2. The tunneling field effect transistor according to claim 1, wherein the semiconductor substrate (1) has a doping concentration between 1×1014 cm−3 and 1×1017 cm−3.

3. The tunneling field effect transistor according to claim 1, wherein the vertical channel region (2) has a length and a width equal to each other and less than a width of a source depletion layer which is in a range of 25 nm-1.5 μm, and has a height more than the length and the width thereof, where ratio of the height of the vertical channel region (2) to the width thereof is 1.5:1-5:1.

4. The tunneling field effect transistor according to claim 1, wherein a vertical distance between the lowly-doped drain region (8) and the control gate (6) is 10 nm-1 μm.

5. A fabrication method of the tunneling field effect transistor according to claim 1, comprising the steps of:

1) depositing a hard mask layer on a semiconductor substrate, defining a pattern for a vertical channel region by performing photoetching, and forming the vertical channel region by performing deep etching under the protection of a hard mask;

2) forming a highly-doped source region surrounding the vertical channel region on four sides thereof by performing ion implantation under the protection of the hard mask, and performing photolithography to expose only the surrounding highly-doped source region on one of said four sides and performing etching with an etching depth greater than an ion implantation depth, so that only the surrounding highly-doped source region on the other three sides remains;

3) growing a gate dielectric layer, and depositing a gate material;

4) depositing an isolation layer material, performing etching back till polysilicon on the highly-doped source, and wet-etching the polysilicon under the protection of the isolation layer, so that only the polysilicon layer covered with the isolation layer remains as a vertical control gate;

5) further depositing an isolation layer with a deposited thickness which defines a length of a region between the drain and the gate and not covered with the gate; forming a lowly-doped drain region with the other doping type by performing ion implantation under the protection of the isolation layer, and then performing a rapid thermal annealing to activate the doped impurities;

6) finally forming the tunneling field effect transistor according to the claim 1 by proceeding to a CMOS Back-End-Of-Line, comprising further depositing an isolation layer, opening contact holes, and performing metallization.
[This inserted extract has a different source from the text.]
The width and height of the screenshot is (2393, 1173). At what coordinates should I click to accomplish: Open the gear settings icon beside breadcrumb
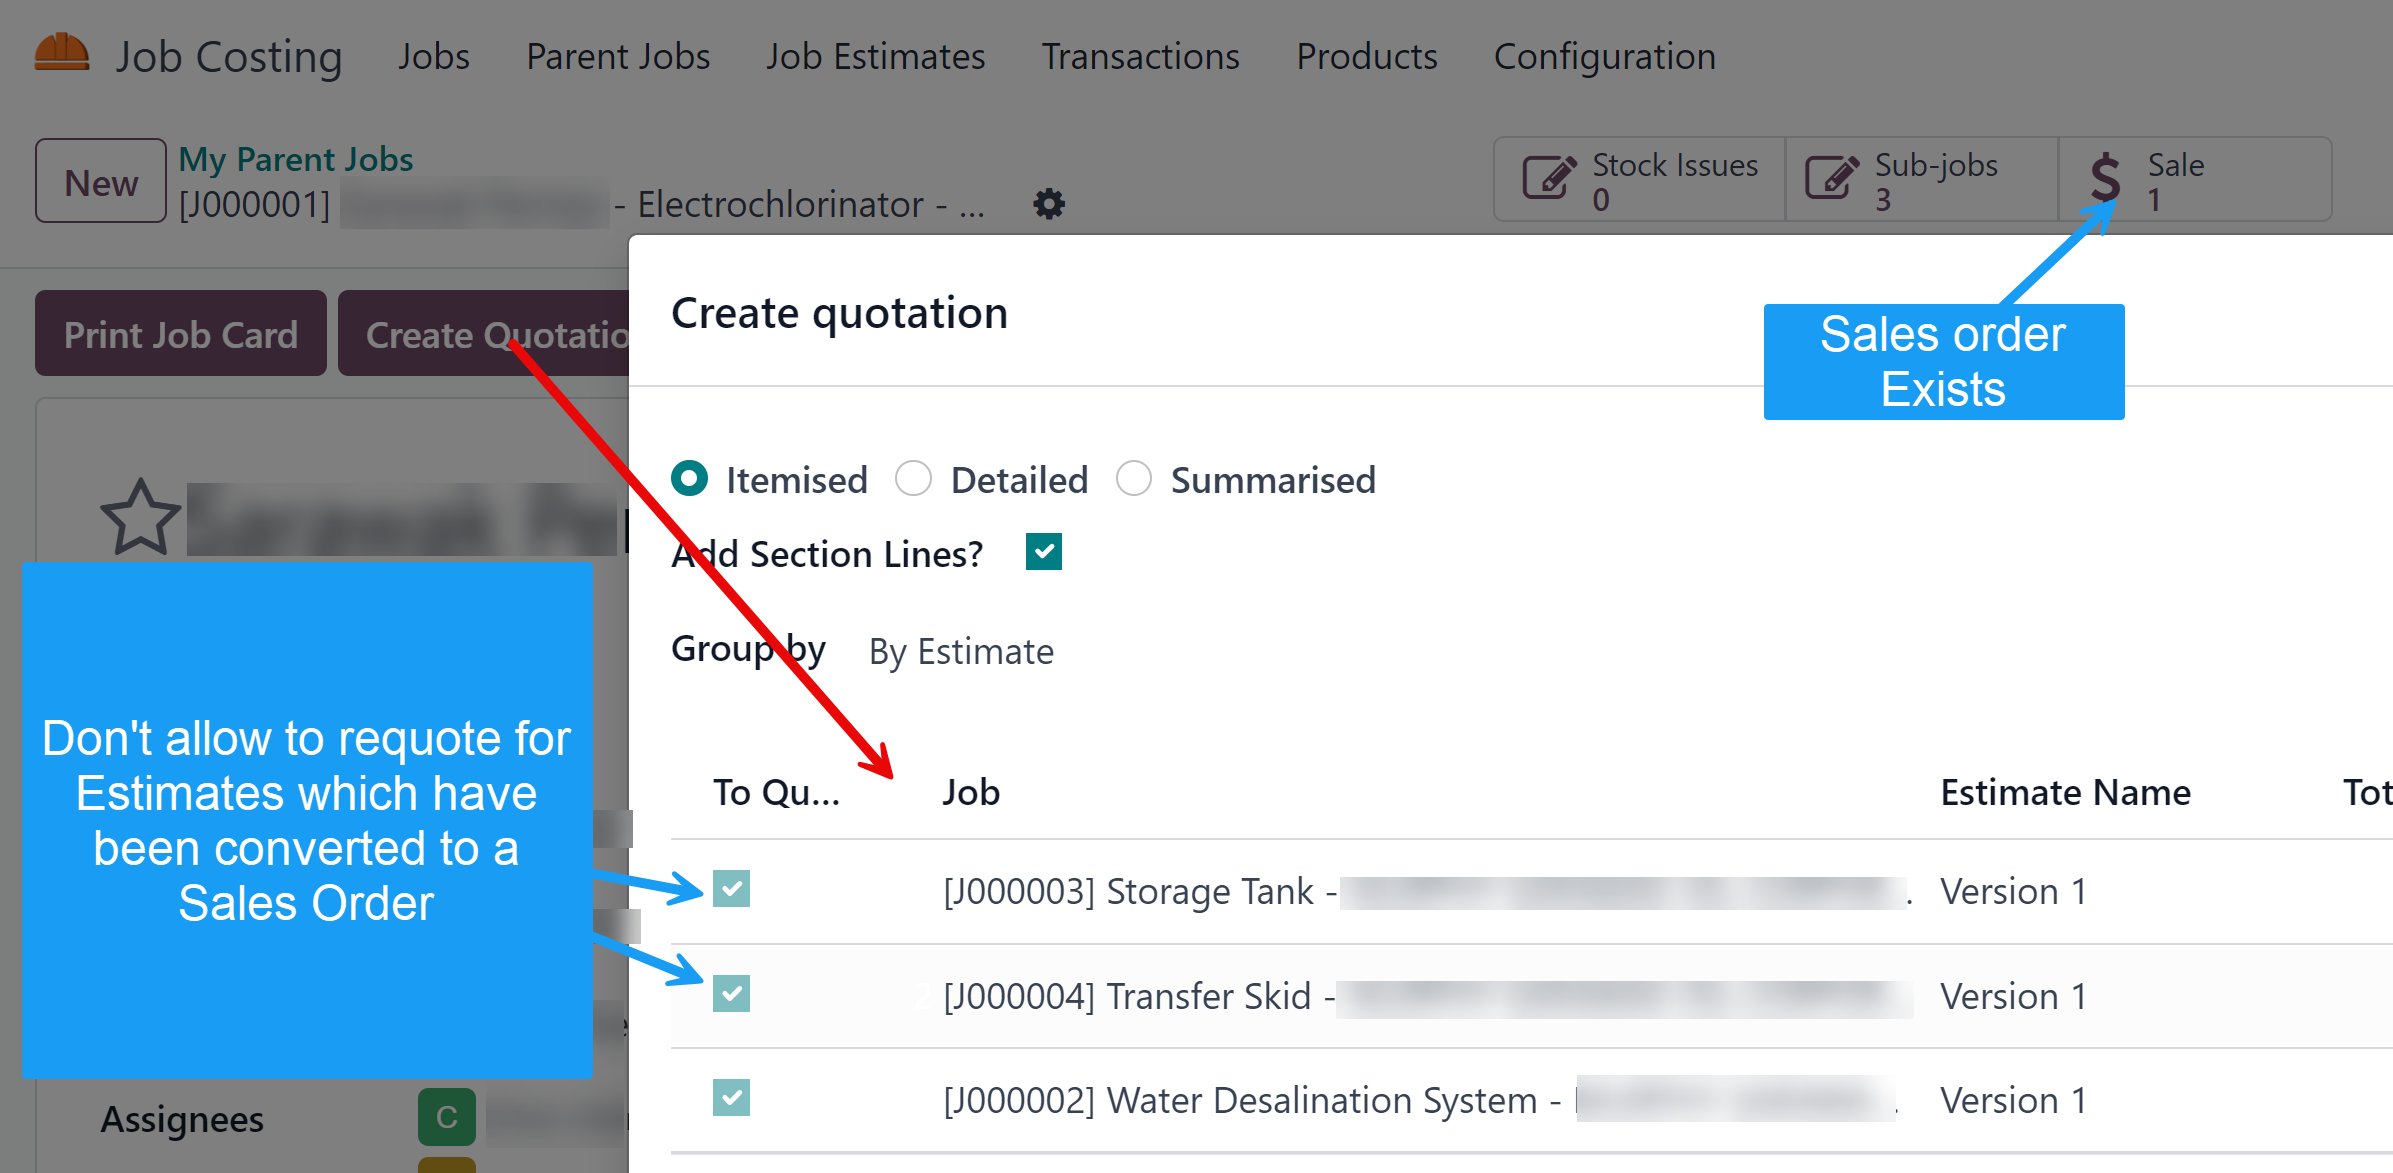(x=1048, y=204)
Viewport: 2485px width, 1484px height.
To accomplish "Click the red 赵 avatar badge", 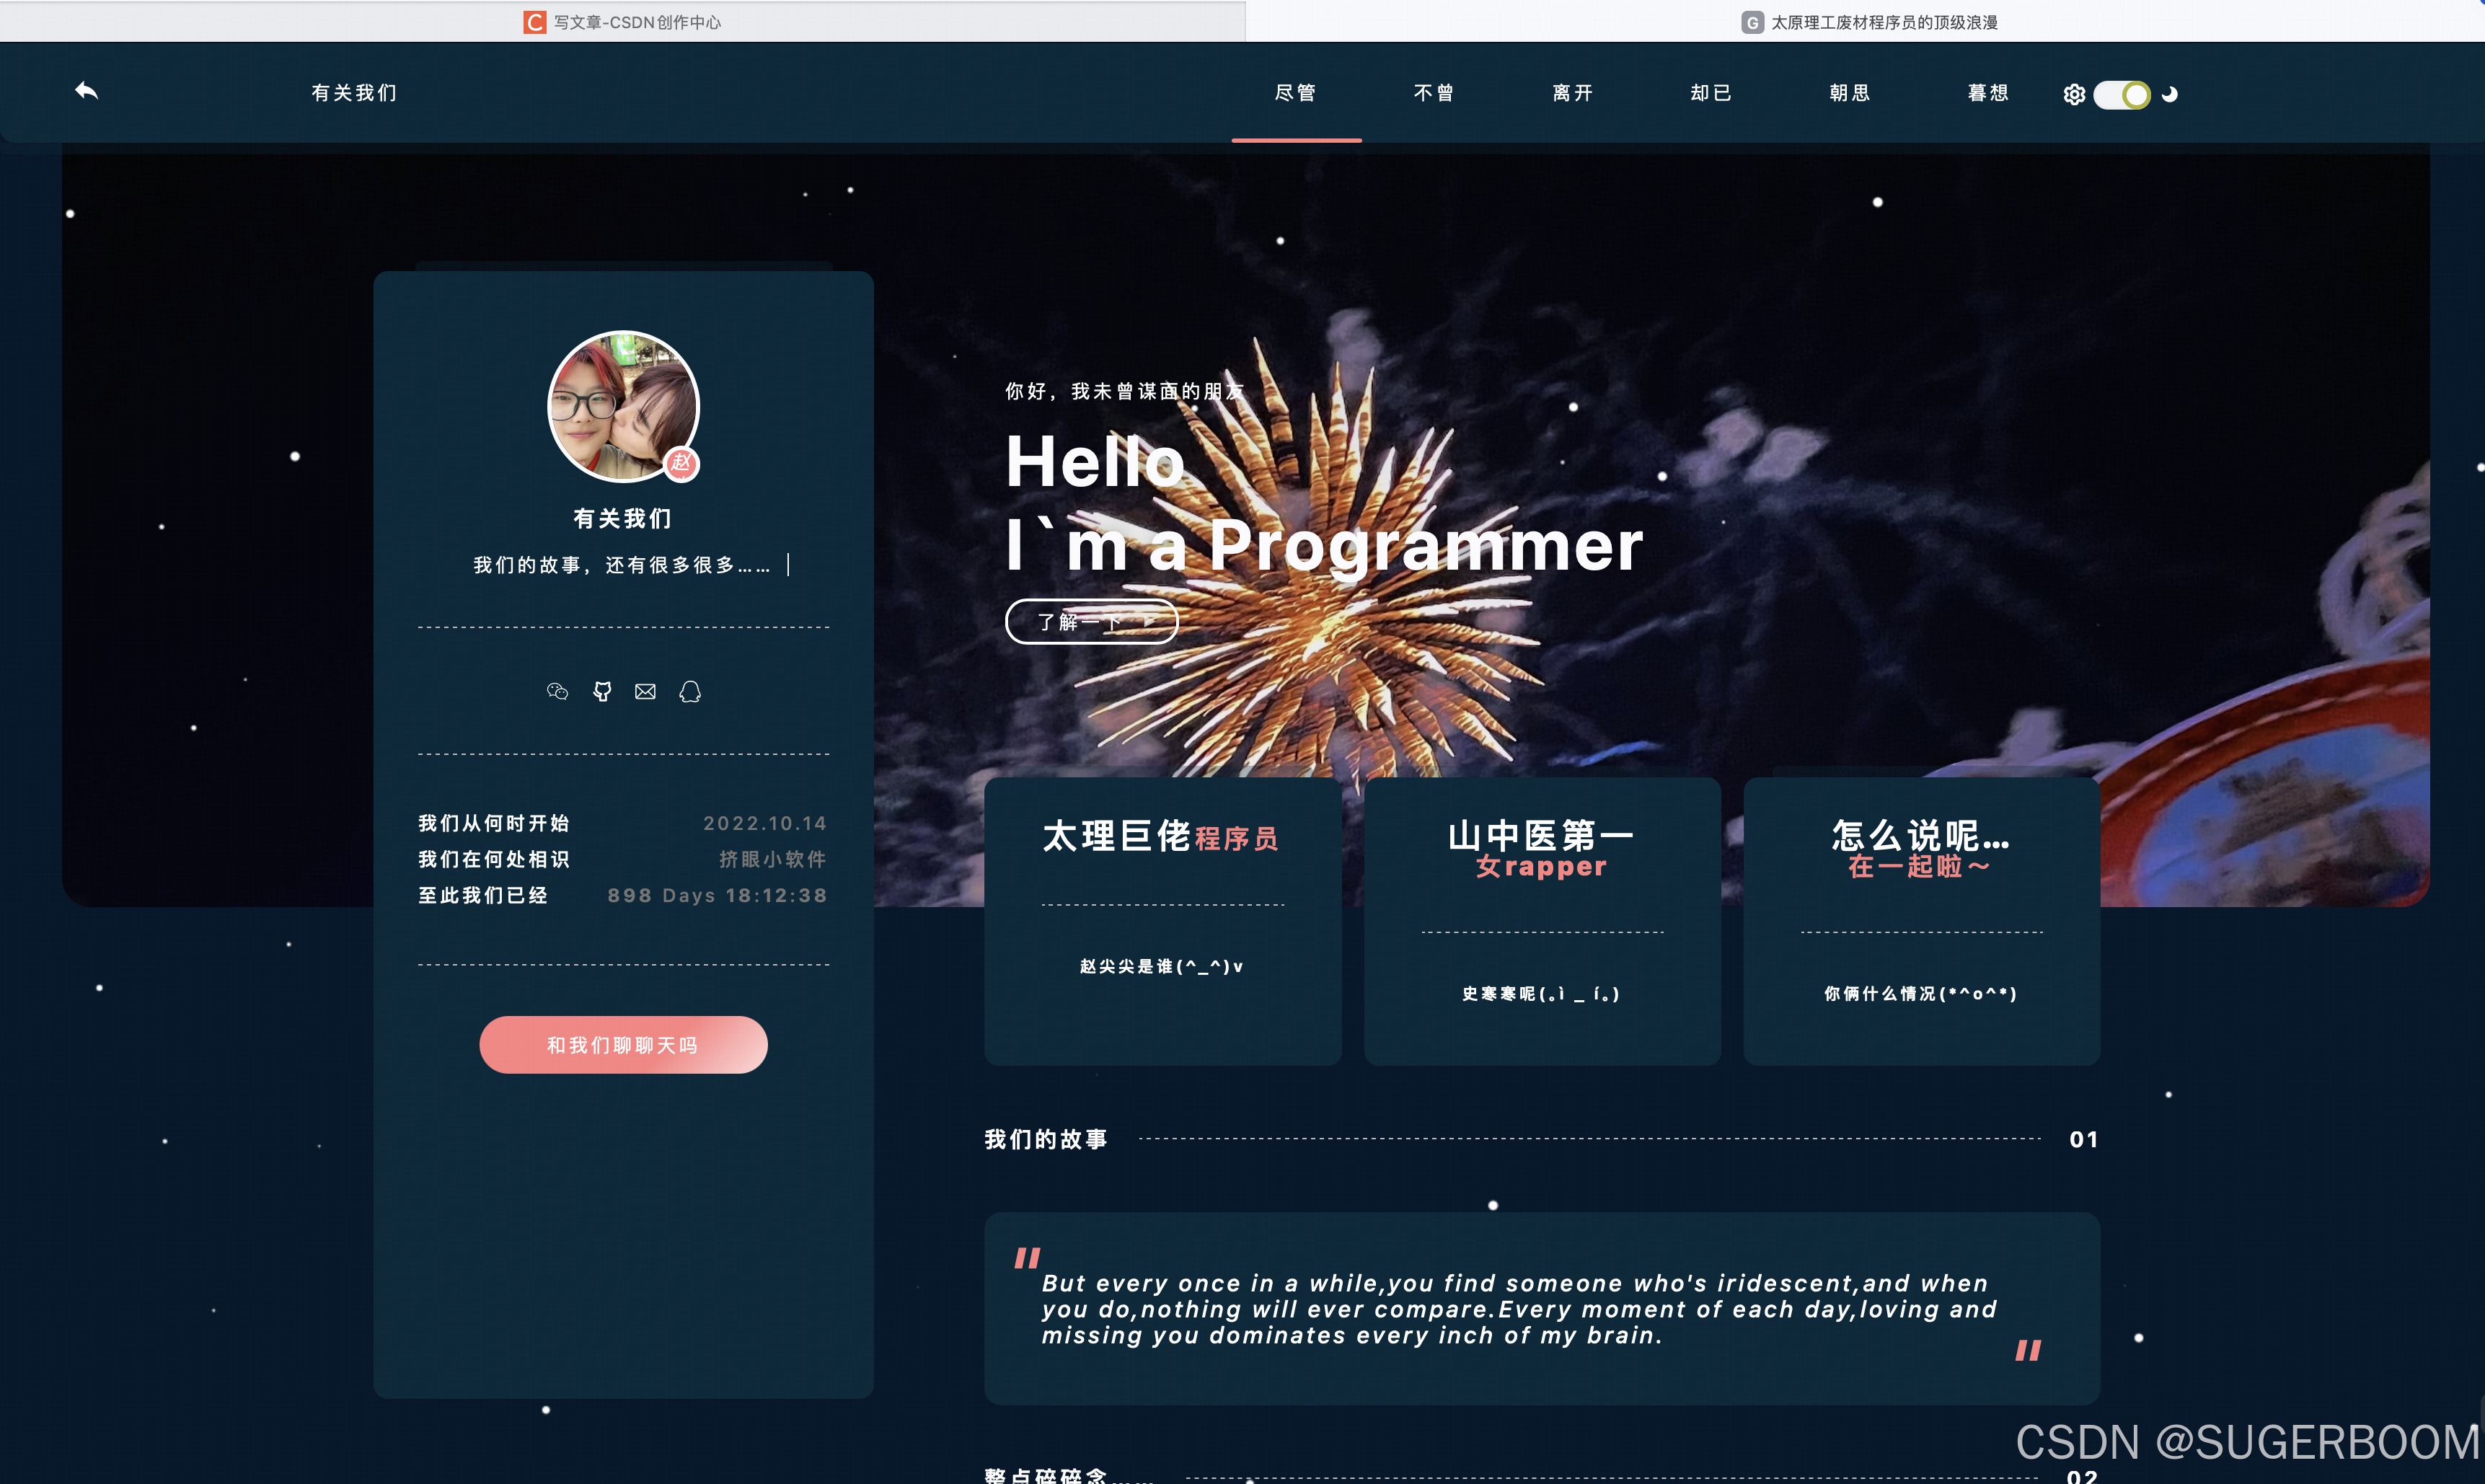I will (x=682, y=462).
6. The fabrication method according to claim 5, wherein a material for the semiconductor substrate in the step 1) is selected from a group consisting of Si, Ge, SiGe, GaAs and other binary or ternary compound semiconductor in II-VI, III-V and IV-VI groups, silicon on insulator and germanium on insulator.

7. The fabrication method according to claim 5, wherein a material for the gate dielectric layer in the step 3) is selected from a group consisting of SiO2, Si3N4, and high-K gate dielectric material.

8. The fabrication method according to claim 5, wherein a process for growing the gate dielectric layer in the step 3) is selected from a group consisting of thermal oxidation, nitrogen-doped thermal oxidation, chemical vapor deposition and physical vapor deposition.

9. The fabrication method according to claim 5, wherein the control gate material in the step 3) is selected from a group consisting of doped polysilicon, metal cobalt, or nickel.